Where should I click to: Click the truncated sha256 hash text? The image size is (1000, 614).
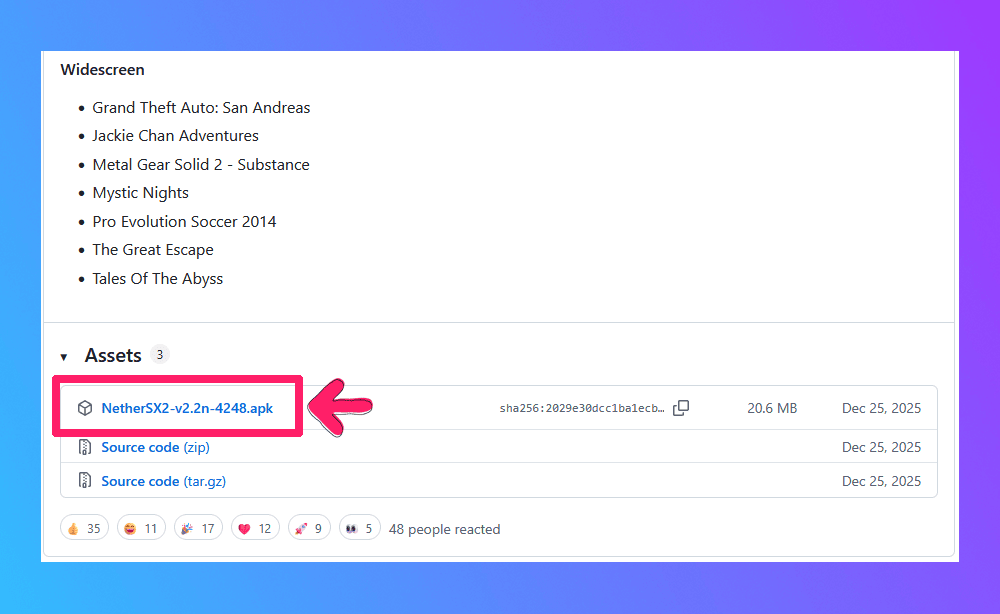click(582, 408)
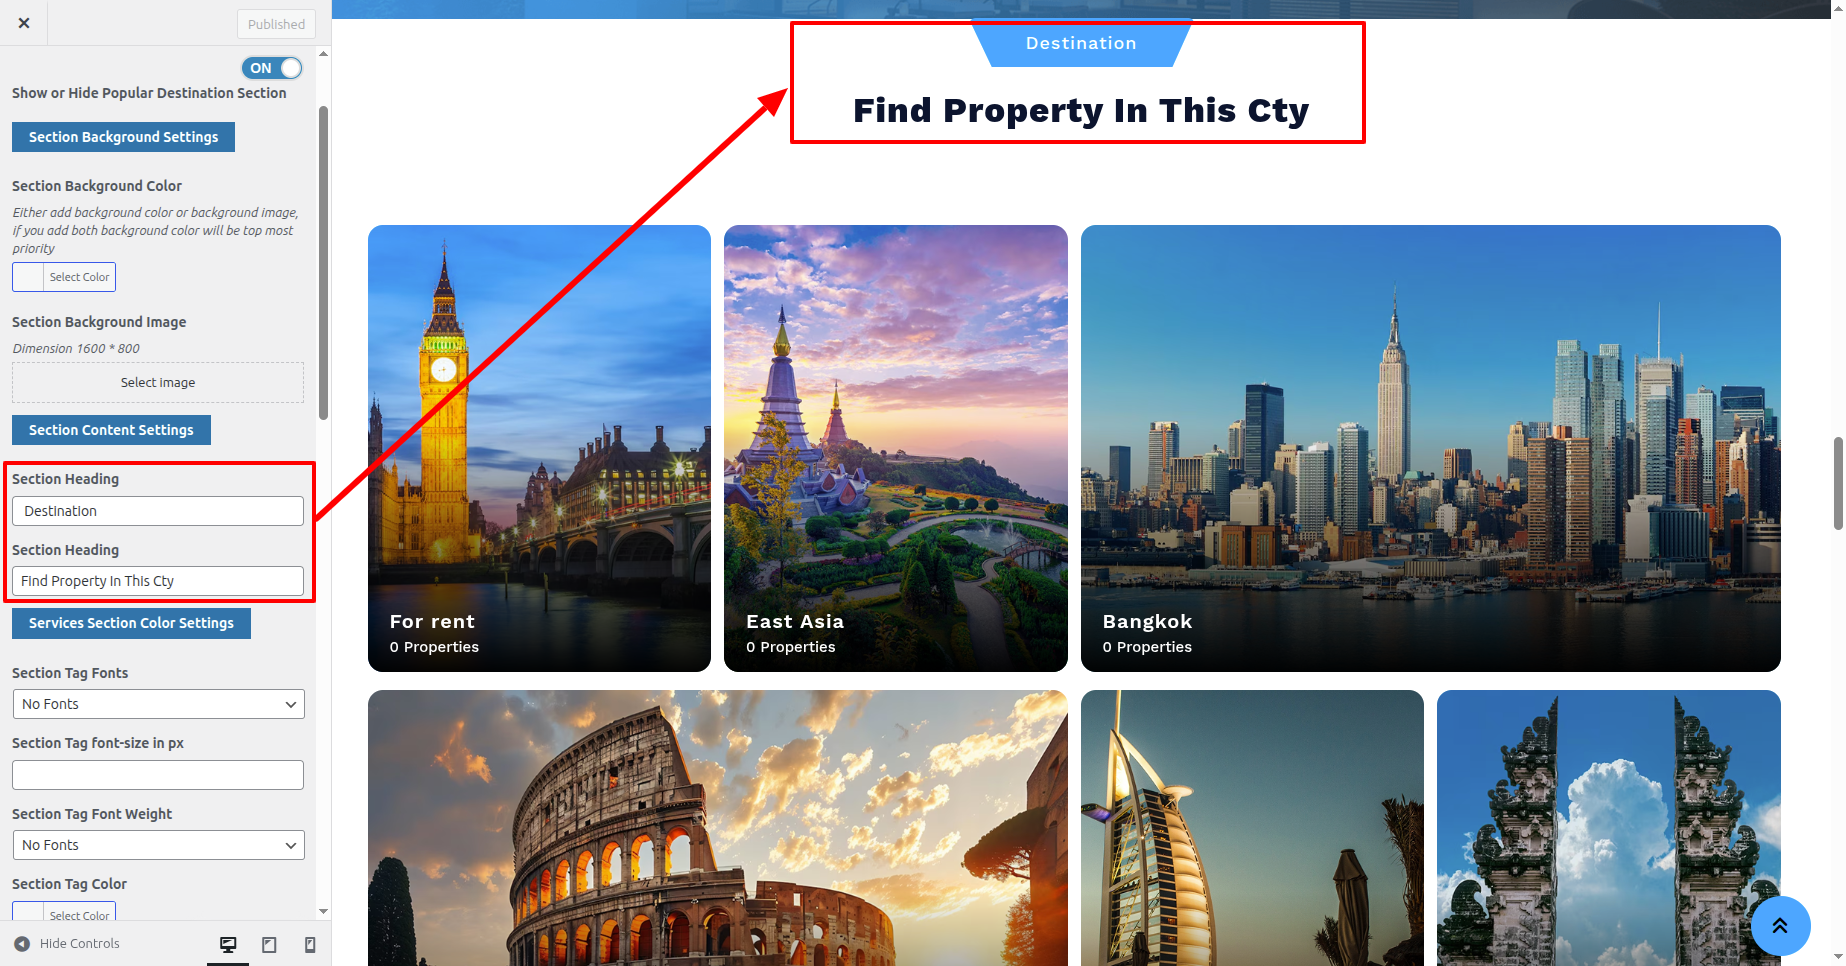The height and width of the screenshot is (966, 1846).
Task: Open Services Section Color Settings tab
Action: pos(131,623)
----------------------------------------
:: WHAT THIS TASK INVOLVES ::
A faithful, word-for-word copy of the records above, pictures left out, is the answer.

:: SOLUTION BELOW ::
Where should I click to: Click the truncated sha256 hash text? The image size is (1000, 614).
click(582, 408)
The height and width of the screenshot is (966, 1846).
Task: Open Services Section Color Settings tab
Action: pos(131,623)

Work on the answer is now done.